Replace "toggle" with "switch" in the material from its first line through the line containing "Looking at the", and give that part again with nothing else changed. Leave the pictures out of your answer.

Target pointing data
::::
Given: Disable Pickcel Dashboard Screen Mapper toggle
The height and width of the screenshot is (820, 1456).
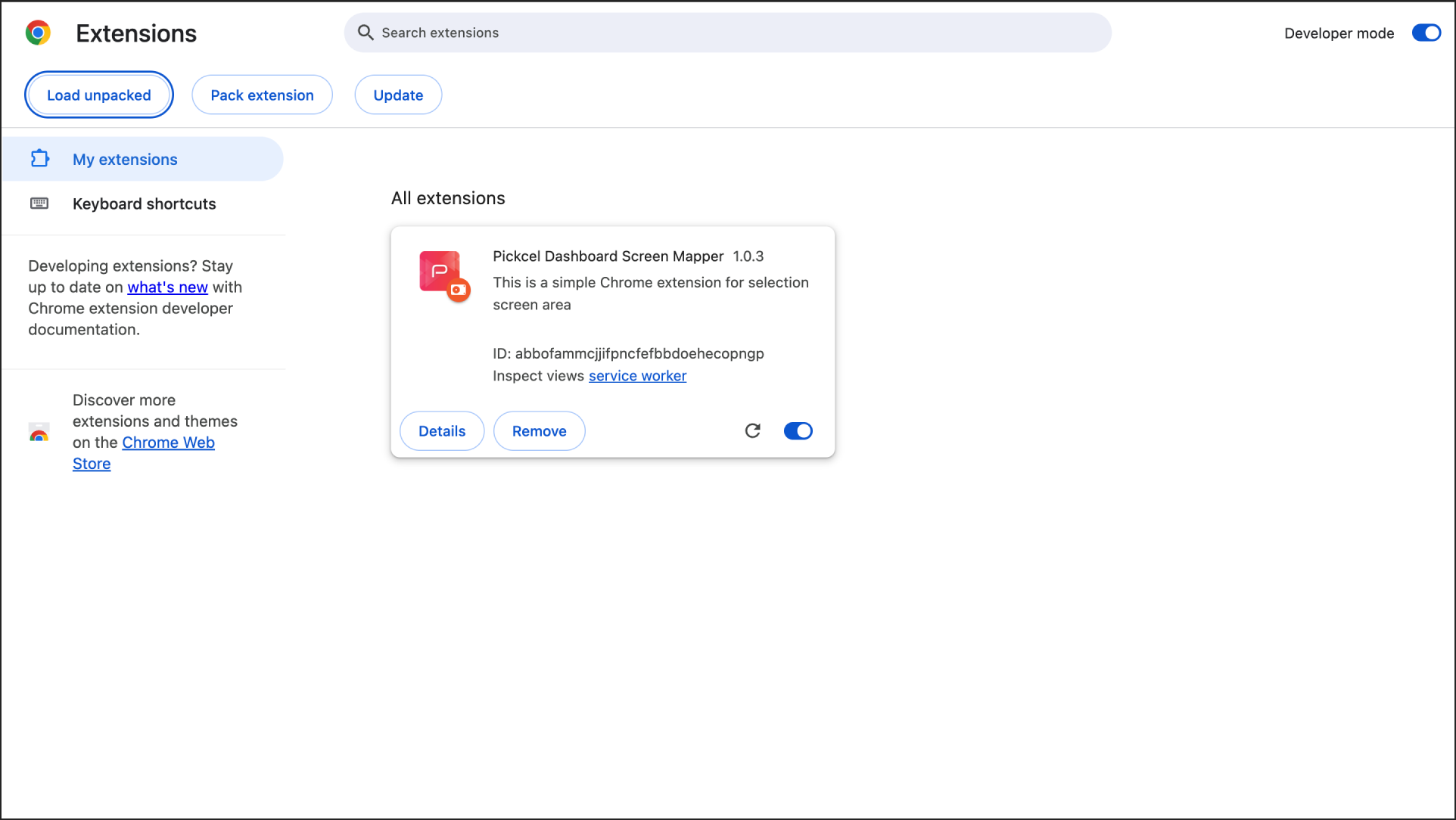Looking at the screenshot, I should pos(798,431).
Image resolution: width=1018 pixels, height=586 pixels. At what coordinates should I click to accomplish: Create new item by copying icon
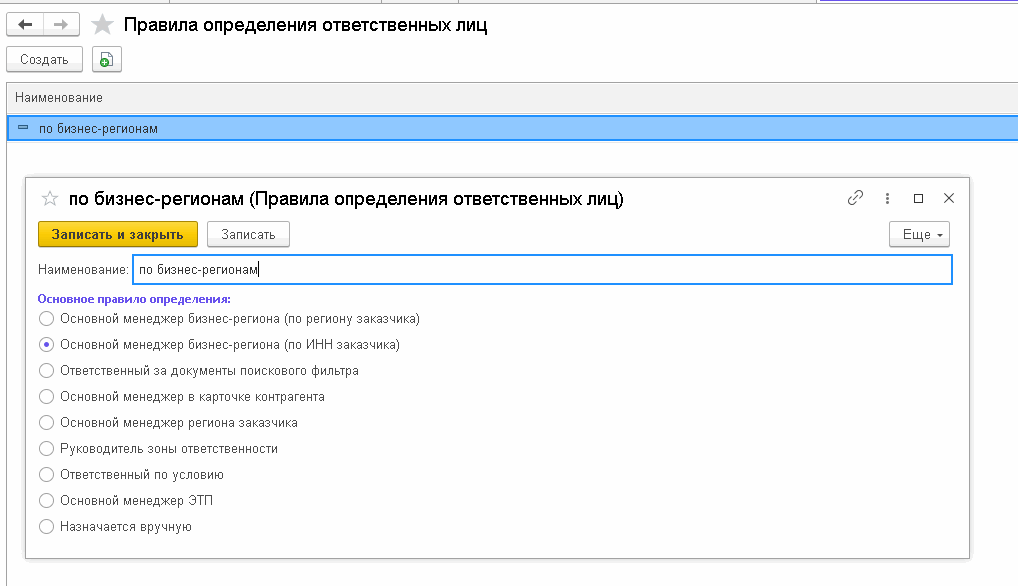(x=106, y=60)
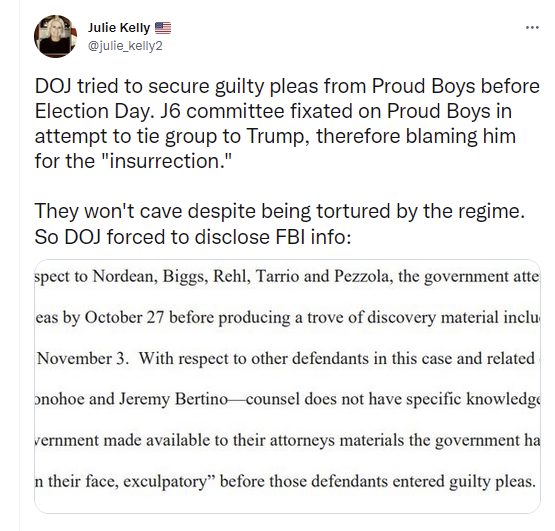Click the line "attempt to tie group to Trump"
The height and width of the screenshot is (531, 555).
275,137
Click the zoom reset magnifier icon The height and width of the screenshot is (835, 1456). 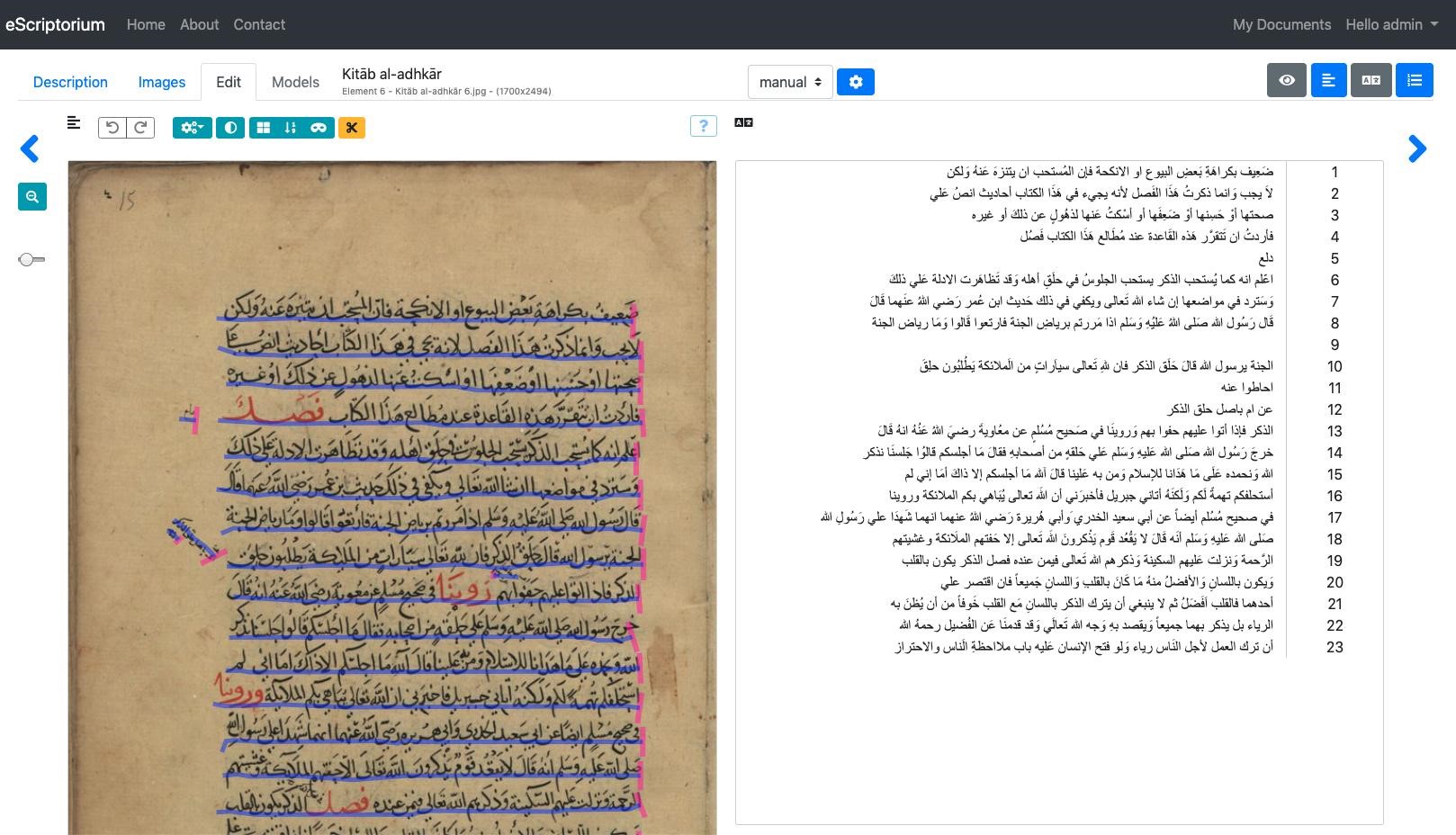pyautogui.click(x=31, y=196)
::::
▶ **Exercise solution**
Given: Disable Pickcel Dashboard Screen Mapper switch
The height and width of the screenshot is (820, 1456).
Looking at the screenshot, I should pos(798,431).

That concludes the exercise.